Galamsey Queen, Others Denied Bail – 1 Collapses

An Accra Circuit Court yesterday turned down a motion for bail filed by lawyers for Huang Ruixia aka Aisha Huang, and three other Chinese nationals standing trial for engaging in illegal mining, popularly known as galamsey, in the Ashanti Region and thus extending their remand in police custody.

Aisha Huang, a galamsey kingpin who was deported in December 2019 for a similar offence, was re-arrested two weeks ago for crimes related to the sale and purchase of minerals without licence as well as illegal mining, which has become a menace in the country’s mining areas.

Court documents say she was arrested in 2017 for a similar offence but managed to sneak out of the country, thereby averting prosecution. It adds that she managed to sneak back into the country this year after having changed the details on her Chinese passport, and resumed her illegal mining business upon her return to Ghana.

She has been charged with two counts of engaging in sale and purchase of minerals without valid licence contrary to Section 99(1) of Minerals and Mining Act, and mining without valid licence contrary to Section 99(1) of the Minerals and Mining Act (amended), Act 900.

**Directions**
**1.** According to the news report on the Aisha Huang bail ruling, in what month and year was she deported for a similar offence?
**2.** Please write a continuation of the news report on the Aisha Huang bail ruling, picking up after its final sentence.
The material that follows is not needed for anything here.

**Data**
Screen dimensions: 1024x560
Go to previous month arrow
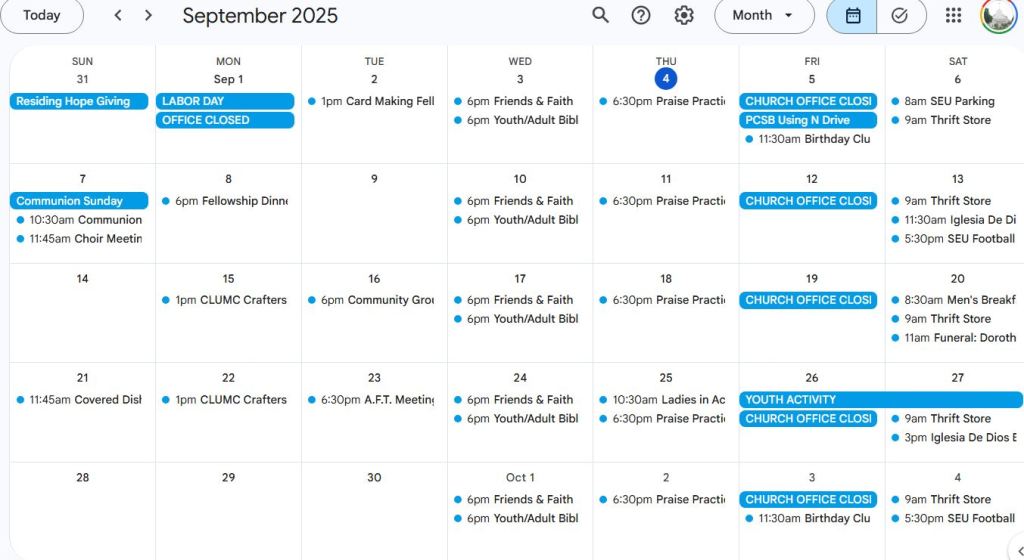[118, 15]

**Responses by item number**
**1.** December 2019.

**2.**
Her accomplices Johng Li Hua, Huang Jei and Huaid Hai Hun are each facing one count of engaging in sale and purchase of minerals without valid licence contrary to Section 99(1) of Minerals and Mining Act.

Bail Application

Counsels for the accused persons took their turns to pray the court to grant them bail pending the trial, assuring the court that the accused persons will show up for the trial when granted bail.

Captain Nkrabeah Effah Dartey (Rtd), Counsel for Aisha Huang, Huang Jei and Huaid Hai, told the court that it could not be true that Aisha Huang was deported from the country in 2019 as being claimed, as there had not been an Executive Instrument declaring her a persona non grata, which could have led to her deportation.

He said all Ghanaians as well as foreign nationals living in Ghana are protected by the country’s constitution, and the constitution presumes the accused persons innocent until they are found guilty by the court.

He urged the court to grant the accused persons bail, stating that granting them bail will send a signal to the rest of the world that the judiciary in Ghana is on its feet and is applying the law.

He added that the accused persons had been remanded for two weeks, and wondered why the prosecution could not conclude their investigations on what he described as “small, small charges.”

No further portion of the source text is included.